In der Bonner Bundeskunsthalle laufen derweil die Vorbereitungen zur Ausstellung "Michael Jackson: On the Wall". Die von der National Portrait Gallery in London konzipierte Schau umfasst Arbeiten von Andy Warhol, Isa Genzken oder David LaChapelle und wird am 22. März 2019 eröffnet. In der Bundeskunsthalle wird momentan diskutiert, wie die aktuelle Debatte aufgegriffen werden kann, sagt Intendant Rein Wolfs im DW-Gespräch: "Wir wollen das Publikum einbinden und planen dazu Podiumsdiskussionen."

Er halte es für einen Fehler, Werke aufgrund von privaten Verfehlungen der Künstler aus dem kulturellen Kanon zu werfen. "Man muss die Problematik kontextualisieren und die Verbindung von Kunst und Person diskutieren", sagt Wolfs.

Jahrelang lebte Michael Jackson auf seiner Neverland Ranch in Kalifornien. Die Anwesenheit von Kindern war üblich.Bild: picture-alliance/dpa

Im Zentrum: der Musiker, nicht die Privatperson

In Deutschland laufen derzeit auch zwei Theateraufführungen, die jeweils den Untertitel "Die Show über den King of Pop" tragen. "Thriller Live", vom Londoner Theaterproduzenten und Jackson-Freund Adrian Grant entwickelt, feierte bereits vor zehn Jahren seine Deutschland-Premiere. Im kommenden April gastiert das Ensemble zwei Wochen im Deutschen Theater in München. Die aktuelle Debatte habe aber keinen Einfluss auf die Planung, sagt Ulrike Wingenfelder, Pressesprecherin des Veranstalters BB Promotion, der DW. Darüber hinaus wolle sich der Veranstalter nicht zur Thematik äußern.

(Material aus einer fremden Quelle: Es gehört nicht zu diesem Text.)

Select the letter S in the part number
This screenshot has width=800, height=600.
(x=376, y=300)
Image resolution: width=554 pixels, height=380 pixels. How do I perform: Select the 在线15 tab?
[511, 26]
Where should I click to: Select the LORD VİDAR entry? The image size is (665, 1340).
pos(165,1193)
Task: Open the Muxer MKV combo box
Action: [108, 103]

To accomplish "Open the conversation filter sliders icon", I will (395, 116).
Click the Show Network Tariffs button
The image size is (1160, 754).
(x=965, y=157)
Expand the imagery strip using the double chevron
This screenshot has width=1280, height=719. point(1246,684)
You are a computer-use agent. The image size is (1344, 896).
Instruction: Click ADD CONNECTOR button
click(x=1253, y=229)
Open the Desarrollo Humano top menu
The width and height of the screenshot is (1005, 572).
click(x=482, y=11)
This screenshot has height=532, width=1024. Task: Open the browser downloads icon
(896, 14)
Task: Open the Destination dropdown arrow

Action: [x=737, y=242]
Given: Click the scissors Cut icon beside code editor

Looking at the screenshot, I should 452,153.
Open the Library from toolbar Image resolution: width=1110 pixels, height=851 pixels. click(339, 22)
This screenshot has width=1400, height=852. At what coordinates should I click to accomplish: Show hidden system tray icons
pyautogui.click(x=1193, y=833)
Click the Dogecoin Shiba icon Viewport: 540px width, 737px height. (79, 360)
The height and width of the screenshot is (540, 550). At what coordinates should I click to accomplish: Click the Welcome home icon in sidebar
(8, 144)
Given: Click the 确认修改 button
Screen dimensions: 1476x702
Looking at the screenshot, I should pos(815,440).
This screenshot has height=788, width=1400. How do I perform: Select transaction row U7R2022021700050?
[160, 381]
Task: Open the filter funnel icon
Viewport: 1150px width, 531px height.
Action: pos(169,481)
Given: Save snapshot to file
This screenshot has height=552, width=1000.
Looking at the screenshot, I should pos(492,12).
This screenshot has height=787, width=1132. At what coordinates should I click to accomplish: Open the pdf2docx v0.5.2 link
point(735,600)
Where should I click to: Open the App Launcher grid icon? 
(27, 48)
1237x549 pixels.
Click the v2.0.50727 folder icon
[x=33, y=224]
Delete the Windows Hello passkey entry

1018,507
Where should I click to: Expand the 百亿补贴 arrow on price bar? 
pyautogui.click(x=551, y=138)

Genialer Musiker und Tänzer: Michael Jackson in seinem Film "Moonwalker" (1988)Bild: picture-alliance/dpa/Keystone USA

Zum 60. Geburtstag des Popstars startete im August 2018 die Show "Beat it!", die in den kommenden Wochen unter anderem in Frankfurt am Main, Bremen und Berlin auf die Bühne kommt. Sie ist bereits bis April 2020 terminiert. Die Show sei ein eigenständiges Produkt, "das sich wertungsfrei auf die Musik von Michael Jackson konzentriert", sagt Björn Eng, Projektmanager beim Veranstalter Cofo Entertainment.

Im Mittelpunkt stehe nicht die private Person, sondern der Musiker. "Es steht natürlich jedem frei, sich zu entscheiden, die Show vor dem Hintergrund der aktuellen Debatte nicht zu besuchen", ergänzt Manager Eng. Michael Jackson sei allerdings juristisch von den Vorwürfen bereits vor Jahren freigesprochen worden.